I'm so sorry your going through this and I hope everything works out for you and your babies. I can honestly say I understand your situation and I hope your ask lucky as I was and get to keep your babies. It doesn't sound like you have been irresponsible at all. You are being very responsible to research and look at options IN CASE it comes to that. An irresponsible person wouldn't even take the steps you are taking and would just turn them loose or over to a shelter without any thought.
I'm very upset right now.

I have been in her shoes and if someone would have jumped on me I would have been even more devestated than I already was at the time. She loves her babies and doesn't want to have to give them up. She hopes it doesn't come to that but is being a responsible momma by looking at options now in case it does unfortunately come to that. Shame on you for jumping on her that way. None of us can fortell the future. Sometimes life just throws us a curve ball and we deal as best we can when that time comes. There are many people that have had to give up their children (skin or fur) due to unforseen situations.
If I had gone through life planning for the worst case scenario I would never have...
... given birth to my oldest child because his father and I later divorced causing him to be from a broken home. Oh and don't let me forget he has a medical condition. I should have seen that coming too.
... gotten married the second time and had another child because it could end the way the first one did in divorce. Everything is good but hey, I should have learned my lesson right.
... purchased a vehicle on the off chance that I could be involved in a hit and run accident that was not my fault and not be able to financially fix my vehicle right away and my deductible is above what it costs to fix it so no help there.
... gotten a job because some day I might just loose it by being fired or layed off. I could just live off the system and get food stamps. That way I won't have to adjust to a new lifestyle later on. Savings can only take me so far then I'm screwed.
... purchased a home because some day I might just loose my job and have it forclosed upon leaving my family homeless, or forcing me to live with relatives until I can get on my feet again. (Thank goodness living with my parents was an option for me when I got divorced or I would have lost everything.)
... ever been born because who knows what's going to happen around the corner. Maybe my parents should have thought better about going through with having their 'accident' and not had me at all. After all I have had a few bumps in my road of life. They could have saved me from all of that. What were they thinking!!!!

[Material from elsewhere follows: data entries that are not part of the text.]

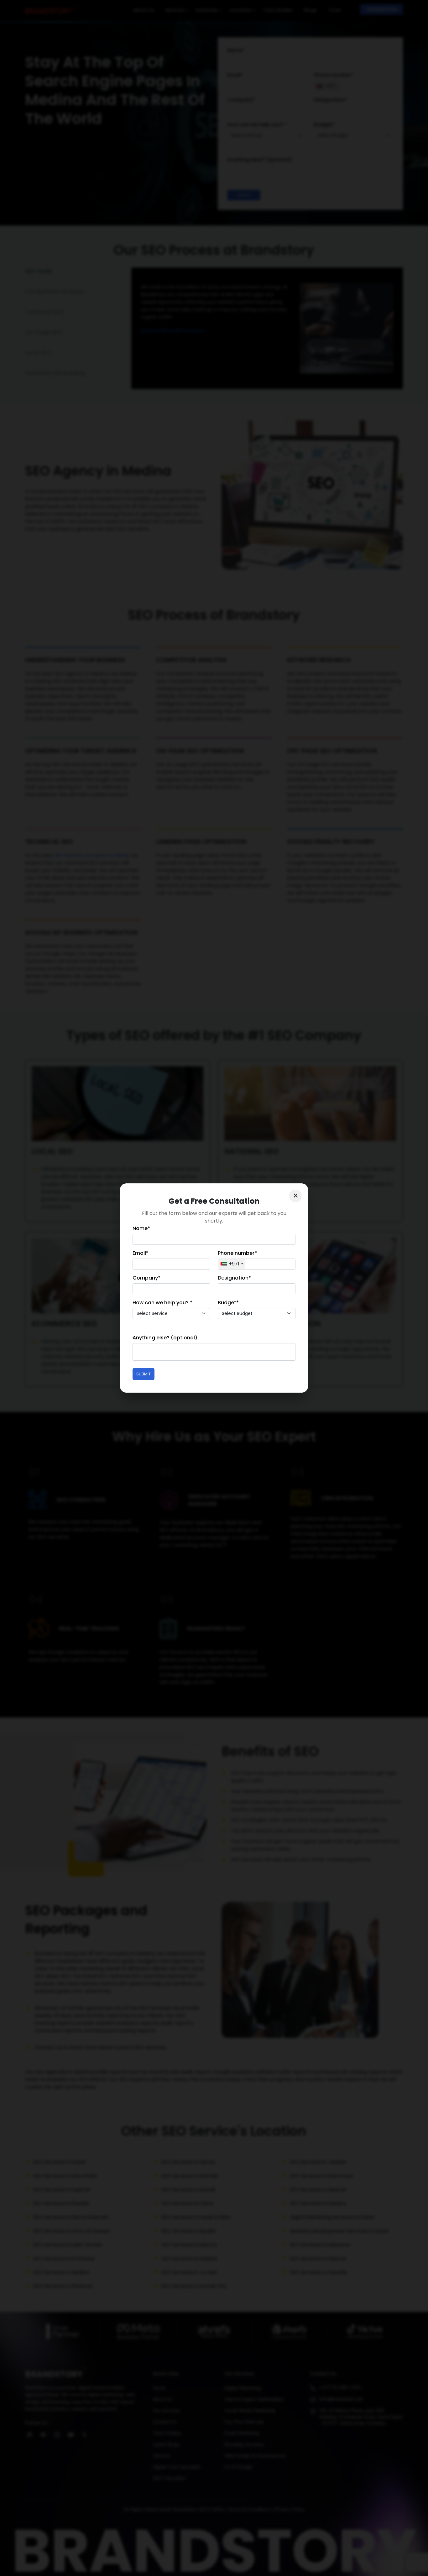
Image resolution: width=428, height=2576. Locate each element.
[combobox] (231, 1264)
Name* (141, 1228)
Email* (141, 1253)
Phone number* (237, 1253)
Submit (143, 1374)
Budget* (228, 1302)
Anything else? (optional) (165, 1337)
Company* (146, 1277)
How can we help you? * (162, 1302)
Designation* (234, 1277)
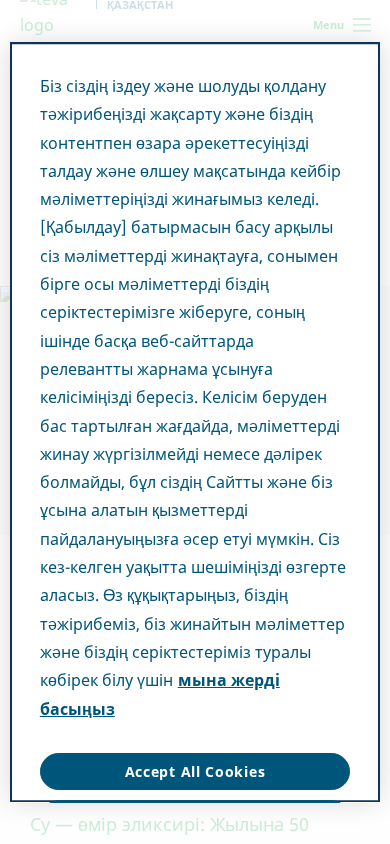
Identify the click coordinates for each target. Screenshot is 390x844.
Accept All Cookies (195, 771)
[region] (195, 422)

Your right... I should have planned better just as you suggested the OP should have done!
For situations such as this I have learned to 'never say never'. Karma has a way of sometimes coming up and biting you on the backside. I agree that there are irresponsible people and your level of frustration with that would be warranted in those situations but it doesn't sound like the OP is one of them. It seems she is trying to do her best but prepare for the worst case scenario if it comes to that. She could easily wait until the last minute and drop them at the pound if it came to that but she's not. She is researching options IN CASE. Save your anger for someone that deserves it because this does not appear to be one of those cases.